If you want to persuade your coworkers that your programming practices are better, first demonstrate by your productiveness that you are more effective than they are, at least for some tasks. Then they'll believe you when you explain how you get so much done.
It's also sometimes easier to focus on something concrete. Do your coworkers even talk in terms of "code smell"? Perhaps you could focus on specifics like "When the ABC module fails, it takes forever to debug it; it's much faster to use technique XYZ. Here, let me demonstrate." Then afterwards you can mention your basic principle, which is yeah the debugger is a useful tool, but there's usually other more useful ones.
This is a cross-post, because the first time around it was more of an aside on someone else's answer to a different question. To this question it's a direct answer.

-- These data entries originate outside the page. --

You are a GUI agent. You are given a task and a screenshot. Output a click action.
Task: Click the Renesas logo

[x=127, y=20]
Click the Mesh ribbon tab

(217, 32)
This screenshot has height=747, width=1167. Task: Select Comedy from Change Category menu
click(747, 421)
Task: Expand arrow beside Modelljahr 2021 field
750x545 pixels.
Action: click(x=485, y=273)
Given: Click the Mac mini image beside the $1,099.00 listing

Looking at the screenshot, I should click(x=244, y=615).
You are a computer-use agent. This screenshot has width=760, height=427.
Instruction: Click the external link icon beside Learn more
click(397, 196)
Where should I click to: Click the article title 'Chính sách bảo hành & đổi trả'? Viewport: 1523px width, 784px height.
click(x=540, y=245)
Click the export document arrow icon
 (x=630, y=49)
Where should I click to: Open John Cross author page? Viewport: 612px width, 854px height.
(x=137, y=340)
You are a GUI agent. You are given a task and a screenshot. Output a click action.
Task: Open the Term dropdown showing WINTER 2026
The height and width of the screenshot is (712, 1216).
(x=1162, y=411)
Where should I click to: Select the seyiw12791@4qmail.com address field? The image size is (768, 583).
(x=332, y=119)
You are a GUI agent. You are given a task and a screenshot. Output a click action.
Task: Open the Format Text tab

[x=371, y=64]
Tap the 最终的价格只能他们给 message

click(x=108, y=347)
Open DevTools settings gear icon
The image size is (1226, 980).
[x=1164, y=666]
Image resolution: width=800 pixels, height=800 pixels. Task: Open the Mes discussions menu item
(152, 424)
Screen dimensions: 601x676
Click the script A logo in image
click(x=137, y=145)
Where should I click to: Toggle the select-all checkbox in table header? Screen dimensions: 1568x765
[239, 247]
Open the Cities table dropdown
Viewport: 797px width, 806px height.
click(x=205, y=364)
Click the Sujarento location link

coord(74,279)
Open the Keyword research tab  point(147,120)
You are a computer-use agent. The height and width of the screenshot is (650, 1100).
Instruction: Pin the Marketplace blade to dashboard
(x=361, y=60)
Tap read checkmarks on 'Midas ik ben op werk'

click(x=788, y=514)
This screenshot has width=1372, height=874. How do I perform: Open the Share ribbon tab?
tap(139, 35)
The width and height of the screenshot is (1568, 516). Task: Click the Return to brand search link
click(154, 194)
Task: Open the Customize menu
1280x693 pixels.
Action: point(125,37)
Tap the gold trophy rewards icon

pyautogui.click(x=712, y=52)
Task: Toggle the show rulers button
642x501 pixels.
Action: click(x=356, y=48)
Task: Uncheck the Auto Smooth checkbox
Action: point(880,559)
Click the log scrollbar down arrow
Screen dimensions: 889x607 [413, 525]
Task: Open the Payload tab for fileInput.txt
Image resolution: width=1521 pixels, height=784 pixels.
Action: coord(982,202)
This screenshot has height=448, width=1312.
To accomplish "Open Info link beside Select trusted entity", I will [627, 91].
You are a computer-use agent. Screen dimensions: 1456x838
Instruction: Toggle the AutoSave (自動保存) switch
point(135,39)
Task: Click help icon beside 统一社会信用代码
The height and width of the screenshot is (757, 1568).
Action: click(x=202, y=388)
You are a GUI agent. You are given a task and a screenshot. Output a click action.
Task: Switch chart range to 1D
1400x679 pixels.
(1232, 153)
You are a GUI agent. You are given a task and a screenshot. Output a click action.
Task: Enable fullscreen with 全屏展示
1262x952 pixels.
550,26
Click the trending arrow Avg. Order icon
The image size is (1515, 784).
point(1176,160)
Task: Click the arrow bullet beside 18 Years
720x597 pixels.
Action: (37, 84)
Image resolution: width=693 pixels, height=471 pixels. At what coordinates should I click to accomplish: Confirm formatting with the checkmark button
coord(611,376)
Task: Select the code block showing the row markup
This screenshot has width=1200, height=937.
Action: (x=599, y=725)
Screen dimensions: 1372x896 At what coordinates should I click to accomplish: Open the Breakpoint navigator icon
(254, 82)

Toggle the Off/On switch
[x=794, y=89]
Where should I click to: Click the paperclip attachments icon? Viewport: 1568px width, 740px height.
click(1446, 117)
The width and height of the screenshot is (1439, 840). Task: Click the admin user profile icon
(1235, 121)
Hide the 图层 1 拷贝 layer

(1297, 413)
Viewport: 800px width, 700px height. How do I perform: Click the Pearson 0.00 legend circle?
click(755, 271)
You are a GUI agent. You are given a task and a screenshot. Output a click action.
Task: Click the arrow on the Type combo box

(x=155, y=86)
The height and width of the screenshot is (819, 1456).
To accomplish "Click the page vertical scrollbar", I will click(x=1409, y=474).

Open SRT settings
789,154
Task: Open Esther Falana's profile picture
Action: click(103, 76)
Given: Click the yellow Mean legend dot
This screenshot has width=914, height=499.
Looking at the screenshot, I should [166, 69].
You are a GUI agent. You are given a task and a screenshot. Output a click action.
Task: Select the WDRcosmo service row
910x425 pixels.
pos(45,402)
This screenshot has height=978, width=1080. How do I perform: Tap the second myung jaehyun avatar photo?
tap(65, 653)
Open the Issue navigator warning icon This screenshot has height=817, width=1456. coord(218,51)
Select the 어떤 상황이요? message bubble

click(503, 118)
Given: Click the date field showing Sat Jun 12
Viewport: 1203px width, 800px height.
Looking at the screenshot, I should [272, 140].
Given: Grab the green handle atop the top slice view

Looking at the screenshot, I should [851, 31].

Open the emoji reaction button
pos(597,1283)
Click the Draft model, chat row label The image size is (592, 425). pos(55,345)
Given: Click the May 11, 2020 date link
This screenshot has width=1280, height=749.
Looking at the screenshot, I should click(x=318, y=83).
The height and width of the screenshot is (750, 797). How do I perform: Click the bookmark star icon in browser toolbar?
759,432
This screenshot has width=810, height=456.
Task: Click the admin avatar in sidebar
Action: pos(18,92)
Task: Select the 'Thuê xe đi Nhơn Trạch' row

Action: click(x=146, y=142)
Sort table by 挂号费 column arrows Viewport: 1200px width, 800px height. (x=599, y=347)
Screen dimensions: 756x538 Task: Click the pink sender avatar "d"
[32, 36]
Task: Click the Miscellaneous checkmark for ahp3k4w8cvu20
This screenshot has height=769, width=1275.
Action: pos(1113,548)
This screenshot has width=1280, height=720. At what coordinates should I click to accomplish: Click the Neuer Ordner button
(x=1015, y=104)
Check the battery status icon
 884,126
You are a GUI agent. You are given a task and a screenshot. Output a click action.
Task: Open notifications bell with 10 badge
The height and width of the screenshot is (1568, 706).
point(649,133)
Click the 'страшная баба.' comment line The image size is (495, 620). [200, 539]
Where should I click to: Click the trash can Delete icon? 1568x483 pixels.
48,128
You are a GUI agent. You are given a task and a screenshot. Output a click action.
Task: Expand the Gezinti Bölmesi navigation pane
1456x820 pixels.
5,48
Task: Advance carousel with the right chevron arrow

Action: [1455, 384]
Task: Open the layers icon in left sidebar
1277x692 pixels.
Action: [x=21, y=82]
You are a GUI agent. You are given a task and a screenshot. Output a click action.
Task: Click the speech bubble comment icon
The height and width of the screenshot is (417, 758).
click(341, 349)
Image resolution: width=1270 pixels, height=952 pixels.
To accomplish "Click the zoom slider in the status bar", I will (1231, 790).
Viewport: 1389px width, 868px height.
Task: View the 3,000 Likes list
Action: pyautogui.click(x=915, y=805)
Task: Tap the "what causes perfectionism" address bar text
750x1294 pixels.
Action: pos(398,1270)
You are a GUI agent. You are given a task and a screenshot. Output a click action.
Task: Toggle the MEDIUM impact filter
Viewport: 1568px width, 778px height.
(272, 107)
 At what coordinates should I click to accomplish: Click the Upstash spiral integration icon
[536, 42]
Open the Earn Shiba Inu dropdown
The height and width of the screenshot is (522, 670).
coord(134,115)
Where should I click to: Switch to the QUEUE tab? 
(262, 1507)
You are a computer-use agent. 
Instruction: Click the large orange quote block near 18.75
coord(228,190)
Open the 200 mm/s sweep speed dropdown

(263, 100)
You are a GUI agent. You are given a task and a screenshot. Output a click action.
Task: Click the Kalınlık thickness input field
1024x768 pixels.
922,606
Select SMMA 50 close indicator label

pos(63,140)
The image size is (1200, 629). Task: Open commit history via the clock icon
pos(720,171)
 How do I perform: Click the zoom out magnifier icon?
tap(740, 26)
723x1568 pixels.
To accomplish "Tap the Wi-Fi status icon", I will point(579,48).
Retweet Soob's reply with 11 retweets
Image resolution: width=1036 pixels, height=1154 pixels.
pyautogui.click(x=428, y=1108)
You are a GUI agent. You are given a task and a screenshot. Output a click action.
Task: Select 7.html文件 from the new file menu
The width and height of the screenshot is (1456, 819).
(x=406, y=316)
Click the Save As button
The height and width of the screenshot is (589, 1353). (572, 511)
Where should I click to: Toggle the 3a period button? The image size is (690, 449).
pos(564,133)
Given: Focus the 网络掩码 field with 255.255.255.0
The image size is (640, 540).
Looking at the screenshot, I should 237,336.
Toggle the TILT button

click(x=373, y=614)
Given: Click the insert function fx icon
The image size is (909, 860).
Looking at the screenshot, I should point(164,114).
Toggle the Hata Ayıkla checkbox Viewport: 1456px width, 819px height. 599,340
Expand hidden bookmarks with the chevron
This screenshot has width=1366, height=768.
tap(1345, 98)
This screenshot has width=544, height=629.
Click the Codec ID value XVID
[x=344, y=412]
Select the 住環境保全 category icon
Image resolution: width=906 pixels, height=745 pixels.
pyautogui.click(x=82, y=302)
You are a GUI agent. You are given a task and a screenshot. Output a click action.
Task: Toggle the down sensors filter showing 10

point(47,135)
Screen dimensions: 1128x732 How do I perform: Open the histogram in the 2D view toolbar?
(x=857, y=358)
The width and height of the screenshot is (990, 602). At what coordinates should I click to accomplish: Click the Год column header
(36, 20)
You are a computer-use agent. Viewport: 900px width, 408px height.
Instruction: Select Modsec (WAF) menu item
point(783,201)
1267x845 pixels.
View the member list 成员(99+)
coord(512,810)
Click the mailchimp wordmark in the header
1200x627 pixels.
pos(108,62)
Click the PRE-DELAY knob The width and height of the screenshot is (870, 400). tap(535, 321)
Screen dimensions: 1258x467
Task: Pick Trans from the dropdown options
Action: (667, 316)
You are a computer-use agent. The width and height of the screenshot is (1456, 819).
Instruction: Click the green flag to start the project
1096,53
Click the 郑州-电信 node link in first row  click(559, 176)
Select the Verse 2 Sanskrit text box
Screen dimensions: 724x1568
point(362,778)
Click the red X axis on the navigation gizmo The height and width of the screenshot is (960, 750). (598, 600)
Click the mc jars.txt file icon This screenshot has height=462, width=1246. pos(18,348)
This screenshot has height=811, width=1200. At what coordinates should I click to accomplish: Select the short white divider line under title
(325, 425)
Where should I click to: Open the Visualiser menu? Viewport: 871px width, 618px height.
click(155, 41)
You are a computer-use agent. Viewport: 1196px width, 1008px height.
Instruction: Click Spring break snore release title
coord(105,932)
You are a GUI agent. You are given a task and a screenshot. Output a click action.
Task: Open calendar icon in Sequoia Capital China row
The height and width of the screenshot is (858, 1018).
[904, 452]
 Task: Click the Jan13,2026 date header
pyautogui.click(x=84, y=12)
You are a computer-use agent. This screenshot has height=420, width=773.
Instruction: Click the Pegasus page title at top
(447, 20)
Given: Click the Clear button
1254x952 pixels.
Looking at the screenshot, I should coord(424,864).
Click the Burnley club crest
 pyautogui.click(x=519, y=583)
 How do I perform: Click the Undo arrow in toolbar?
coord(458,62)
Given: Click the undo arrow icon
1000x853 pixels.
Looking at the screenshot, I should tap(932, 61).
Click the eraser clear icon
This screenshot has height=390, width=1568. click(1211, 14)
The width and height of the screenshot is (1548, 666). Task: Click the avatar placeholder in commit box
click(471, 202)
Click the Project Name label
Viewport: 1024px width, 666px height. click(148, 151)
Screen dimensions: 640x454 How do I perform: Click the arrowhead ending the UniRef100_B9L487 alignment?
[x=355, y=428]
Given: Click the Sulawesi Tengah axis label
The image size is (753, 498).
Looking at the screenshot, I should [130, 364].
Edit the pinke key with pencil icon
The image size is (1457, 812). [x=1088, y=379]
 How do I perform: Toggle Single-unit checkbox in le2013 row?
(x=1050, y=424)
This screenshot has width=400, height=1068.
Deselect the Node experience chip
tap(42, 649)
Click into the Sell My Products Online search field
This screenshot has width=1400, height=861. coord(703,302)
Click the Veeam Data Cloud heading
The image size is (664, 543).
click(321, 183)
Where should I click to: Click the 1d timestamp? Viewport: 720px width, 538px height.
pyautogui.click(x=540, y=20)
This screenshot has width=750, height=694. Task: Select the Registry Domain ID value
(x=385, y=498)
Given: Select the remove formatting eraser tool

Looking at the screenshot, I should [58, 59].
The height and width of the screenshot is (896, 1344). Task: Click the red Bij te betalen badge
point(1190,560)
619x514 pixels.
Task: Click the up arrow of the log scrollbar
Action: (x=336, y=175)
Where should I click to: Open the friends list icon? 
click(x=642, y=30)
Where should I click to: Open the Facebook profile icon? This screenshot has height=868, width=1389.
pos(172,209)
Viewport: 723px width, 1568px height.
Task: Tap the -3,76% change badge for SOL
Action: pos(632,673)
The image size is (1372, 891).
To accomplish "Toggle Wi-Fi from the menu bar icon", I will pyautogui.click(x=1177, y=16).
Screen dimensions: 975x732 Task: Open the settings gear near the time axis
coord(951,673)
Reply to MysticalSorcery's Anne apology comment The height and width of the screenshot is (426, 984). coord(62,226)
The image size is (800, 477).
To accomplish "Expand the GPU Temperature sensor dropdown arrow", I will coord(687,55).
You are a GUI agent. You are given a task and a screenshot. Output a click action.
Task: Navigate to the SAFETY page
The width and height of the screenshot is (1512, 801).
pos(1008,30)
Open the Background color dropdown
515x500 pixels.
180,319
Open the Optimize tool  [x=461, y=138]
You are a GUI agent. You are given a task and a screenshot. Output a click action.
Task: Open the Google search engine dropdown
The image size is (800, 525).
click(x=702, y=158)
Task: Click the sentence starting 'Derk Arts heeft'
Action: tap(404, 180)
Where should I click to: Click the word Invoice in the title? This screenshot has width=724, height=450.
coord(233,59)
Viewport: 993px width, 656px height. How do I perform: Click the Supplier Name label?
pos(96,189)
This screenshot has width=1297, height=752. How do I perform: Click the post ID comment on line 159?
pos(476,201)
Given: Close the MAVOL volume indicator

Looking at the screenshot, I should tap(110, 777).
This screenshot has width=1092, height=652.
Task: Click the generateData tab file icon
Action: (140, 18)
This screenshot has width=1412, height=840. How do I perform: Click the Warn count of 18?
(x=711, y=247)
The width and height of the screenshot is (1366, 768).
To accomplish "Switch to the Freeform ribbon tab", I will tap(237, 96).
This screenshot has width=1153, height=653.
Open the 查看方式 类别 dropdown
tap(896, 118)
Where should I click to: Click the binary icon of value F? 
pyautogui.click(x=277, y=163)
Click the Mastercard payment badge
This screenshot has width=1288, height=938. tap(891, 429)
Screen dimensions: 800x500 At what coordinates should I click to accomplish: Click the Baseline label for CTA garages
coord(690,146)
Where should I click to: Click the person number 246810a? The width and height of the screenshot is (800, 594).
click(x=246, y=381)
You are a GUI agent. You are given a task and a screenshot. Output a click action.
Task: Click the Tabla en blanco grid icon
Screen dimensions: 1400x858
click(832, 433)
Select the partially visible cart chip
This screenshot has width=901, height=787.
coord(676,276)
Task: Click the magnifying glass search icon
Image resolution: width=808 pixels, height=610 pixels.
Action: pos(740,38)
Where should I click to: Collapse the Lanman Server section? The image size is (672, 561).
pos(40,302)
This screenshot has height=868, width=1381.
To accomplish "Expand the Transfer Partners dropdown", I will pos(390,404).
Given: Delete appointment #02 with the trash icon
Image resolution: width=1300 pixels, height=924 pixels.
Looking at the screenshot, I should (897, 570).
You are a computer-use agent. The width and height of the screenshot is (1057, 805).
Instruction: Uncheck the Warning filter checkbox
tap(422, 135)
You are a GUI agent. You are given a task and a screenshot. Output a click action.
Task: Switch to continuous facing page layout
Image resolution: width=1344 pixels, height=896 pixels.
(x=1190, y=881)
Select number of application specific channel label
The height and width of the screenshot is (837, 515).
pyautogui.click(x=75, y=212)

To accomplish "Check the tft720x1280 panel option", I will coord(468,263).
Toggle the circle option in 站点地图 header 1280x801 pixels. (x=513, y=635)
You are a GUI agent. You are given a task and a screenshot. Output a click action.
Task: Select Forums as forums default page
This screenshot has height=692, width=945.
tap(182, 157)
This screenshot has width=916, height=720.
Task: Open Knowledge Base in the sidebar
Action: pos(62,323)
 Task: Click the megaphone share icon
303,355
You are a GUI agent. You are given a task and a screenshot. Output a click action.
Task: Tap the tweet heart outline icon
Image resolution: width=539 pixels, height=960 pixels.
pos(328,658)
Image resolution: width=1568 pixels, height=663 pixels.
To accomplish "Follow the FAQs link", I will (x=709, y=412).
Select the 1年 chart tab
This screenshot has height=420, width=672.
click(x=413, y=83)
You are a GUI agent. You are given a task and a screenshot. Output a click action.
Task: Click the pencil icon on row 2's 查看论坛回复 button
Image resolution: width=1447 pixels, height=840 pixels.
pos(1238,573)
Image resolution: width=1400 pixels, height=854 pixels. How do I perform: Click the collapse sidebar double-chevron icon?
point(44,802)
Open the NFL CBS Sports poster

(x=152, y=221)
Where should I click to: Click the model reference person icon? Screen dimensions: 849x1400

Debugging degrades the quality code of
the code we produce because it allows
us to get away with a lower level of
preparation and less mental
discipline. I learnt this from an
accidental controlled experiment in
early 2000, which I now relate:
I took on a contract as a Delphi
coder, and the first task assigned was
to write a template engine
conceptually similar to a reporting
engine - using Java, a language with
which I was unfamiliar.
Bizarrely, the employer was quite
happy to pay me contract rates to
spend months becoming proficient with
a new language, but wouldn't pay for
books or debuggers. I was told to
download the compiler and learn using
online resources (Java Trails were
pretty good).
The golden rule of arts and sciences
is that whoever has the gold makes the
rules, so I proceeded as instructed. I
got my editor macros rigged up so I
could launch the Java compiler on the
current edit buffer with a single
keystroke, I found syntax-colouring
definitions for my editor and I used
regexes to parse the compiler output
and put my cursor on the reported
location of compile errors. When the
dust settled, I had a little IDE with
everything but a debugger.
To trace my code I used the good old
fashioned technique of inserting
writes to the console that logged
position in the code and the state of
any variables I cared to inspect. It
was crude, it was time-consuming, it
had to be pulled out once the code
worked and it sometimes had confusing
side-effects (eg forcing
initialisation earlier than it might
otherwise have occurred resulting in
code that only works while the trace
is present).
Under these conditions my class
methods got shorter and more and more
sharply defined, until typically they
did exactly one very well defined
operation. They also tended to be
specifically designed for easy
testing, with simple and completely
deterministic output so I could test
them independently.
The long and the short of it is that
when debugging is more painful than
designing, the path of least
resistance is better design.
What turned this from an observation
to a certainty was the success of the
project. Suddenly there was budget and
I had a "proper" IDE with an
integrated debugger. Over the course
of the next two weeks I noticed a
reversion to prior habits, with
"sketch" code made to work by
iterative refinement in the debugger.
Having noticed this I recreated some
earlier work using a debugger in place
of thoughtful design. Interestingly,
taking away the debugger slowed
development only slightly, and the
finished code was vastly better
quality particularly from a
maintenance perspective.
Don't get me wrong: there is a place
for debuggers. Personally, I think
that place is in the hands of the team
leader, to be brought out in times of
dire need to figure out a mystery, and
then taken away again before people
lose their discipline.
People won't want to ask for it
because that would be an admission of
weakness in front of their peers, and
the act of explaining the need and the
surrounding context may well induce
peer insights that solve the problem -
or even better designs free from the
problem.
So, FOR, I not only agree with your position, I have real data from a controlled experiment to support it. It is, however, a rather small sample. More elaborate tests are required before my conclusions are supportable.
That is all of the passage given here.